━━━ Record set

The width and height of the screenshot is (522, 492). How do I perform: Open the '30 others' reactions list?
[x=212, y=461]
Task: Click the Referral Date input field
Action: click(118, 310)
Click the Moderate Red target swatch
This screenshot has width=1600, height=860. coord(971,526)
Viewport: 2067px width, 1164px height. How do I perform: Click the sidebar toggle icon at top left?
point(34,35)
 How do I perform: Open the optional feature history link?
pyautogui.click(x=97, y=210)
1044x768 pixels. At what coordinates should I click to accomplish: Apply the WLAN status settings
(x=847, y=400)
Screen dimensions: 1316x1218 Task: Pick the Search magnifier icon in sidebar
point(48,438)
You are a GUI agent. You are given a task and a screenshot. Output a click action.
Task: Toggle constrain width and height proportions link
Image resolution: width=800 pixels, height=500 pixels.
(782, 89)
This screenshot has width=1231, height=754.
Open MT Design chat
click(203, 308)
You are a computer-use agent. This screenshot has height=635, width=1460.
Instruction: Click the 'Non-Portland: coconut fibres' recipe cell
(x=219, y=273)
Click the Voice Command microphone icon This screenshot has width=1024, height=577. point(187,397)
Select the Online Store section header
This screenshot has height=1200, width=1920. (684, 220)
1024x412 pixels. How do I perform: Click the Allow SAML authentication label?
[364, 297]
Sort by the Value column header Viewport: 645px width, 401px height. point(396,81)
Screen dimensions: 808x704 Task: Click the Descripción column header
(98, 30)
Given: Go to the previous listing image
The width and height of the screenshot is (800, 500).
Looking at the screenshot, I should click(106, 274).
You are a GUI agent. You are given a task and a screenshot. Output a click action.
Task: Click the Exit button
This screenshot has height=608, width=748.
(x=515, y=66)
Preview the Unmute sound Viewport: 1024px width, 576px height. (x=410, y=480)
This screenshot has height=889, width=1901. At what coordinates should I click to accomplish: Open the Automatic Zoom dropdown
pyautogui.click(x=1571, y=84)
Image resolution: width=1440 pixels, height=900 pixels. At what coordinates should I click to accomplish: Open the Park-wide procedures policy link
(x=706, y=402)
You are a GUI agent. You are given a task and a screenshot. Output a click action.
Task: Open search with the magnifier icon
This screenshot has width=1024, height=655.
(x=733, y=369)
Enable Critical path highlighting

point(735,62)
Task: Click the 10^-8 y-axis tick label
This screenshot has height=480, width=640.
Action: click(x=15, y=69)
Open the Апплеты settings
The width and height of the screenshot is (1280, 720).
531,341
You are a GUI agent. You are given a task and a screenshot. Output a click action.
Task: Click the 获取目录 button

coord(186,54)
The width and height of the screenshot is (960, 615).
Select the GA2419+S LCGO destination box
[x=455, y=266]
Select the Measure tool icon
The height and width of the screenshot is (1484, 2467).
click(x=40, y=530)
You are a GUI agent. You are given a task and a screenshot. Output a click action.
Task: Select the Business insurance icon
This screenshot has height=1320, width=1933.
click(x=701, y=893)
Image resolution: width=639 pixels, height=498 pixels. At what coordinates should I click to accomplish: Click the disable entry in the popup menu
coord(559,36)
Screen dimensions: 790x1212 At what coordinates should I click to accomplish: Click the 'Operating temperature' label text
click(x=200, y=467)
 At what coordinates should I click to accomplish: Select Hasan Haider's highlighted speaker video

━━━━━━

Task prompt: Rewrite the records from the line containing "Image resolution: width=639" through the end of the records, replacing "popup menu" with "context menu" and leaving everything else unchanged.

Written response:
Image resolution: width=639 pixels, height=498 pixels. At what coordinates should I click to accomplish: Click the disable entry in the context menu
coord(559,36)
Screen dimensions: 790x1212 At what coordinates should I click to accomplish: Click the 'Operating temperature' label text
click(x=200, y=467)
 At what coordinates should I click to accomplish: Select Hasan Haider's highlighted speaker video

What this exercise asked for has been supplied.